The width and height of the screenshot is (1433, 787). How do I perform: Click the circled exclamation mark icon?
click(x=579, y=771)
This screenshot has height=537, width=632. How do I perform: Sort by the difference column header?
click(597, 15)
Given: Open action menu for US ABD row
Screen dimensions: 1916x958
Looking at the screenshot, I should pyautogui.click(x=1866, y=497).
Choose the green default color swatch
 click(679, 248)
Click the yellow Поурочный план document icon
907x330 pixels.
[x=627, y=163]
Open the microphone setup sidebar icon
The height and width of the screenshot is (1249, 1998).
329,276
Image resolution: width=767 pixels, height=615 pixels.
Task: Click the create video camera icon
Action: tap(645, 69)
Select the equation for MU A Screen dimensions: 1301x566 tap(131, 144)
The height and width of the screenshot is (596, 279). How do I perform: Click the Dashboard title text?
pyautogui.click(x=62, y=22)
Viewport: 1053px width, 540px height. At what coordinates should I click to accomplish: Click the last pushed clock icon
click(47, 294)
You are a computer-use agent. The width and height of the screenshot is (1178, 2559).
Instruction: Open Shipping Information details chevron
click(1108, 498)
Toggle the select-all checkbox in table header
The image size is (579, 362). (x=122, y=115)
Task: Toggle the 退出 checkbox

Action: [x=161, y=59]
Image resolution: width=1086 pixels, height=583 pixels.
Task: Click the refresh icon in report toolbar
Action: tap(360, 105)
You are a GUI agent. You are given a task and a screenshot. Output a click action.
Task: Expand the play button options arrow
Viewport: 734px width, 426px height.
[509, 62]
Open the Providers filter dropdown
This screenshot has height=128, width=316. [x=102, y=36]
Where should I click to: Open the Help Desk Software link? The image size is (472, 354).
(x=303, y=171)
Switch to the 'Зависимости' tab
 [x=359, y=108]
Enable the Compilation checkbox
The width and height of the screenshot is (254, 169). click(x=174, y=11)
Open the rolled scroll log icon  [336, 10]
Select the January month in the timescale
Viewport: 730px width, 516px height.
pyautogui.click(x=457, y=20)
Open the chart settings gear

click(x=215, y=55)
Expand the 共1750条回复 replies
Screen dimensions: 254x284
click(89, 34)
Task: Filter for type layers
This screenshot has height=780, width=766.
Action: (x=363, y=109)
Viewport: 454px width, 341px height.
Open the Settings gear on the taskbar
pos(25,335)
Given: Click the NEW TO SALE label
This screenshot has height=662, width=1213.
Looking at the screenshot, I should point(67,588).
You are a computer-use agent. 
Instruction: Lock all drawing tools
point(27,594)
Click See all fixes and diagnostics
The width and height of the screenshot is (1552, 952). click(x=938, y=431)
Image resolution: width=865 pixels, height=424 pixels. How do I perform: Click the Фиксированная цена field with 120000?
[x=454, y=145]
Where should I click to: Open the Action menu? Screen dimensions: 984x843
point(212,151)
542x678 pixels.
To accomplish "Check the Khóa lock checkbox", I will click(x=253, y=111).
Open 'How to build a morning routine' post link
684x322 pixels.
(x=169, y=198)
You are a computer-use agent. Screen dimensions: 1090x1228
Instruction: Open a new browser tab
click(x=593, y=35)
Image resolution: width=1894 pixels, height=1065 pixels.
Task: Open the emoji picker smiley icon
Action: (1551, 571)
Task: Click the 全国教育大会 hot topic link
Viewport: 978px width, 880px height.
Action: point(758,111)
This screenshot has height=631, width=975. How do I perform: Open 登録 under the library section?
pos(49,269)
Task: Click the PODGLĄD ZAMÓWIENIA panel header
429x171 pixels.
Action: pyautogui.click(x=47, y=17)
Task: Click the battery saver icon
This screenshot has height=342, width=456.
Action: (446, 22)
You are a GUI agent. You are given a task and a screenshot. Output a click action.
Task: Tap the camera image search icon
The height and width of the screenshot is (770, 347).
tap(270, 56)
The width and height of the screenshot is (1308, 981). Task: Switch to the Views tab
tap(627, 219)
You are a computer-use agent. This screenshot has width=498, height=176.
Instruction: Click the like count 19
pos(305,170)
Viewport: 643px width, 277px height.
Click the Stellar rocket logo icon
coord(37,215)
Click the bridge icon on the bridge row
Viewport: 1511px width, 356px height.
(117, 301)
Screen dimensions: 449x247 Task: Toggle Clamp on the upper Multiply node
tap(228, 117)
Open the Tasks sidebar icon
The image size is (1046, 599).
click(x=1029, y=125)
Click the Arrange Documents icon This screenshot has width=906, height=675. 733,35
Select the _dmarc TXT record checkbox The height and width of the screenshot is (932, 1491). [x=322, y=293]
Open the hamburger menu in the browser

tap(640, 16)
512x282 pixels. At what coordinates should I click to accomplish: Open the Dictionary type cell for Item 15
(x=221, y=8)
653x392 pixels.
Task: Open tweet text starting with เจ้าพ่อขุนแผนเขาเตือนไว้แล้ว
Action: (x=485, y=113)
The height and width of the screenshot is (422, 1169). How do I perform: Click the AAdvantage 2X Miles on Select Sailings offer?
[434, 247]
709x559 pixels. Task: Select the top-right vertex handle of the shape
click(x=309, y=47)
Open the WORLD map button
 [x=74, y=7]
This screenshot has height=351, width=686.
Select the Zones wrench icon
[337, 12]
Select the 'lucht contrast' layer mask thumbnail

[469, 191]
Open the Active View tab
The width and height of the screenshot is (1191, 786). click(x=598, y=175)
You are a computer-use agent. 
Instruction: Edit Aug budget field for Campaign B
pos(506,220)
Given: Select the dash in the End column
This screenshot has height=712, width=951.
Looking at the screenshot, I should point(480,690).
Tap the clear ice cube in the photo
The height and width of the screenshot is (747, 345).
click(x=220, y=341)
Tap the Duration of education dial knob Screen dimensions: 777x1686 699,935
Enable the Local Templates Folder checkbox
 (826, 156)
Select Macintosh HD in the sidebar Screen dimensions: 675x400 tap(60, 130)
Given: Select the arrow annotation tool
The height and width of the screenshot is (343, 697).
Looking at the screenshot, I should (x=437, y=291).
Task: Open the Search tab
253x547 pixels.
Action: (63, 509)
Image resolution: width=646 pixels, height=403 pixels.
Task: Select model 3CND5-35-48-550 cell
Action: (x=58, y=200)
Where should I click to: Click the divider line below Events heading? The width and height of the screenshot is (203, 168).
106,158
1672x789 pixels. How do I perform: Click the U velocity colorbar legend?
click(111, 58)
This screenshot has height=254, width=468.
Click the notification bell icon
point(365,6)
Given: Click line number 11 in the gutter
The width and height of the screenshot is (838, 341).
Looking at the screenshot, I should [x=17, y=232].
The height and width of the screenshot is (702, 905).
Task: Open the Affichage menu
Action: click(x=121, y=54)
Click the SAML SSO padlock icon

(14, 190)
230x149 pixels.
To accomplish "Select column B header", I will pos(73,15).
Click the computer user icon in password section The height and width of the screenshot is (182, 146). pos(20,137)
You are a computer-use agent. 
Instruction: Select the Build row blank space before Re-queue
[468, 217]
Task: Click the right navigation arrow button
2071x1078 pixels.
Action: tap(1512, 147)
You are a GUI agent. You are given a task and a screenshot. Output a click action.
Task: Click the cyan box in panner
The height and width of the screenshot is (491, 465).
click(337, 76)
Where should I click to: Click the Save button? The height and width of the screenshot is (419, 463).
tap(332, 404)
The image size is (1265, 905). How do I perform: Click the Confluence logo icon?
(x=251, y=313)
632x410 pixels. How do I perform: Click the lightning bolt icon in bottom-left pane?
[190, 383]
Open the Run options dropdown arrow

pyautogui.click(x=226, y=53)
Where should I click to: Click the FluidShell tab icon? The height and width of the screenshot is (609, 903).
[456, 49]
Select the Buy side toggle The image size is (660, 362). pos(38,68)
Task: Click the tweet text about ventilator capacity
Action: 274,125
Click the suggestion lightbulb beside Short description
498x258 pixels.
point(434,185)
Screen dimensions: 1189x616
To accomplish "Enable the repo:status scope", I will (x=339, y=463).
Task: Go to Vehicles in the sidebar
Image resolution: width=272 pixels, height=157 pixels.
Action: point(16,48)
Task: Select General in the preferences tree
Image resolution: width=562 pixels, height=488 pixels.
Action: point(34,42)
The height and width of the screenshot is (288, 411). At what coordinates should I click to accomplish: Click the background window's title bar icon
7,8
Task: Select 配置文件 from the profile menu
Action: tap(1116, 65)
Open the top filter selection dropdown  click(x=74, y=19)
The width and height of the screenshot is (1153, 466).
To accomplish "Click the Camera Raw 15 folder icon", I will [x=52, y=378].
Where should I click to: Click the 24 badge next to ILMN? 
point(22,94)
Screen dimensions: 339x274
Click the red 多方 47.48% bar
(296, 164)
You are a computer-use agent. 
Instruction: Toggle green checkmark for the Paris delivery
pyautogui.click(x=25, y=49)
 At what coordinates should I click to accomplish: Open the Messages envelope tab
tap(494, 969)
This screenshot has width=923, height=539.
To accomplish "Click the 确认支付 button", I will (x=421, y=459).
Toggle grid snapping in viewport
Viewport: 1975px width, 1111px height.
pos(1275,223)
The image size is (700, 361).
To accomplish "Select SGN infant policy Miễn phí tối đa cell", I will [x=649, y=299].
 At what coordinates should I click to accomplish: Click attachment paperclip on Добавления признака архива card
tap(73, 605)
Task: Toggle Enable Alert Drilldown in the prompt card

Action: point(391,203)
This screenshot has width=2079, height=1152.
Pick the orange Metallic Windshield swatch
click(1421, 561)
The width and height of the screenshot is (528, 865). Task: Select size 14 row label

##############################

▸ **WRITTEN EXERCISE**:
Copy the lines above character for character, starting at the very first line and ending at the line that contains "click(597, 15)".

▸ **TASK ANSWER**:
The width and height of the screenshot is (1433, 787). How do I perform: Click the circled exclamation mark icon?
click(x=579, y=771)
This screenshot has height=537, width=632. How do I perform: Sort by the difference column header?
click(597, 15)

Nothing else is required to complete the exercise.